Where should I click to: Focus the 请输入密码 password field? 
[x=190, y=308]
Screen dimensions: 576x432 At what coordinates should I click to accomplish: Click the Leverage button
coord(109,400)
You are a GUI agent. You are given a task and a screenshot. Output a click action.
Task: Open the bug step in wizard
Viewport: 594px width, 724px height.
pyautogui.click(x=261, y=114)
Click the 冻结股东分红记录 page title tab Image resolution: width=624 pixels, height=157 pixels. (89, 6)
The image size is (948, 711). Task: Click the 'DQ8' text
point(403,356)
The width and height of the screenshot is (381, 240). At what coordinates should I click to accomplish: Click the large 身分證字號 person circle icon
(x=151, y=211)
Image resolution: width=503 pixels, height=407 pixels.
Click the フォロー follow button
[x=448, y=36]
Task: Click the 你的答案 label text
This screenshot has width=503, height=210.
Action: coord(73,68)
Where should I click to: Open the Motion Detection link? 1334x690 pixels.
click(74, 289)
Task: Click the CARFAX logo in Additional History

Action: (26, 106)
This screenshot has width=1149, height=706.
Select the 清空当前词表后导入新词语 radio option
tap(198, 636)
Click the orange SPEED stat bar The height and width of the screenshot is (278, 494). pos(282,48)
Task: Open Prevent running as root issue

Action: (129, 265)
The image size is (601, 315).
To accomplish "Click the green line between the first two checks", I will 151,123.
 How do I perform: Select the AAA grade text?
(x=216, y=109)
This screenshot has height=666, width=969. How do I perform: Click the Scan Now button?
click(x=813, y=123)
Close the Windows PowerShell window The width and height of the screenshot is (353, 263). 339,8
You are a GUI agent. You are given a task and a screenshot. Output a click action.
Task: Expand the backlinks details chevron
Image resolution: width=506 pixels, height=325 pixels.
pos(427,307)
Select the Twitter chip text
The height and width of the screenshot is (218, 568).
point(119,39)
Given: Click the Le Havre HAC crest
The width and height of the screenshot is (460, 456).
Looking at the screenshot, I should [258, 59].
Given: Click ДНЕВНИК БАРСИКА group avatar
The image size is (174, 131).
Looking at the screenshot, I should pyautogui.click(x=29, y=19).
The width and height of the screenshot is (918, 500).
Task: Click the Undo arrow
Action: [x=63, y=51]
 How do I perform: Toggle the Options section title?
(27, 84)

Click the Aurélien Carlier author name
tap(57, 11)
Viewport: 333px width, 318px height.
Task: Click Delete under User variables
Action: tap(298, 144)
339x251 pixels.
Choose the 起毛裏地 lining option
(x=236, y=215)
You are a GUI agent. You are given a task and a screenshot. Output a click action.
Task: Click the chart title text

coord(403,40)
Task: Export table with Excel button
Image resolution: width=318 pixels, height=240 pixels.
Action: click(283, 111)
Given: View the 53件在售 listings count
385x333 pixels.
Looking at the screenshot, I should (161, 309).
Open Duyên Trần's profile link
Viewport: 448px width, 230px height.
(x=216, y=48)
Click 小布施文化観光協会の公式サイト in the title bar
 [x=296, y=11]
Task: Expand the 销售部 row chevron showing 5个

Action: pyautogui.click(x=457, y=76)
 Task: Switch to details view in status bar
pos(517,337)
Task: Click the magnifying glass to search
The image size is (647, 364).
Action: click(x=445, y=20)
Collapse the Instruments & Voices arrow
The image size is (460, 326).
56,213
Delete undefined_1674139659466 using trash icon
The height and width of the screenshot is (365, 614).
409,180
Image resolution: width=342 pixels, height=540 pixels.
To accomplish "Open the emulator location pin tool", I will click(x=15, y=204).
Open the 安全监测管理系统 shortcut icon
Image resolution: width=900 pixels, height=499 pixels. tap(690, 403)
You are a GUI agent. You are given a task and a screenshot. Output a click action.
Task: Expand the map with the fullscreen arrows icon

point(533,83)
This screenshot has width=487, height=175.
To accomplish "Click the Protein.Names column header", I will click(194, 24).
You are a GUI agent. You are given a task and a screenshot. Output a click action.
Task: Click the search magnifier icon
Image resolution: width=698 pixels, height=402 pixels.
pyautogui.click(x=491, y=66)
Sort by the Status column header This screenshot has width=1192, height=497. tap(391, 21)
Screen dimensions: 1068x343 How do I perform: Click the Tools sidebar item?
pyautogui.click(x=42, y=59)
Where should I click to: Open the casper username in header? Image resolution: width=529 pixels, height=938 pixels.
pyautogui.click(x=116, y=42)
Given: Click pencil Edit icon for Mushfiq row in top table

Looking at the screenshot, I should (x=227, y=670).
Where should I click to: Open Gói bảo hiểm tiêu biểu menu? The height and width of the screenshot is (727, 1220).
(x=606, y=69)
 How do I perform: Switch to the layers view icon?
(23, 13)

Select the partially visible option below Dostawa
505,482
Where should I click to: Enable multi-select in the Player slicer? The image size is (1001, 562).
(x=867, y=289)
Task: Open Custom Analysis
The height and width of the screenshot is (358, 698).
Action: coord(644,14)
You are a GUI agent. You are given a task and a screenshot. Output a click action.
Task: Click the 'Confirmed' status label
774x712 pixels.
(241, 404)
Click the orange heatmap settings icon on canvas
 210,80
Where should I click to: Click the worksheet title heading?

++++++++

#### WHAT YOU HAVE TO DO
Retype word for word the lines running from the line containing "The height and width of the screenshot is (358, 698)." to the end of the listing, and only those.

#### RESULT
The height and width of the screenshot is (358, 698).
Action: coord(644,14)
You are a GUI agent. You are given a task and a screenshot. Output a click action.
Task: Click the 'Confirmed' status label
774x712 pixels.
(241, 404)
Click the orange heatmap settings icon on canvas
 210,80
Where should I click to: Click the worksheet title heading?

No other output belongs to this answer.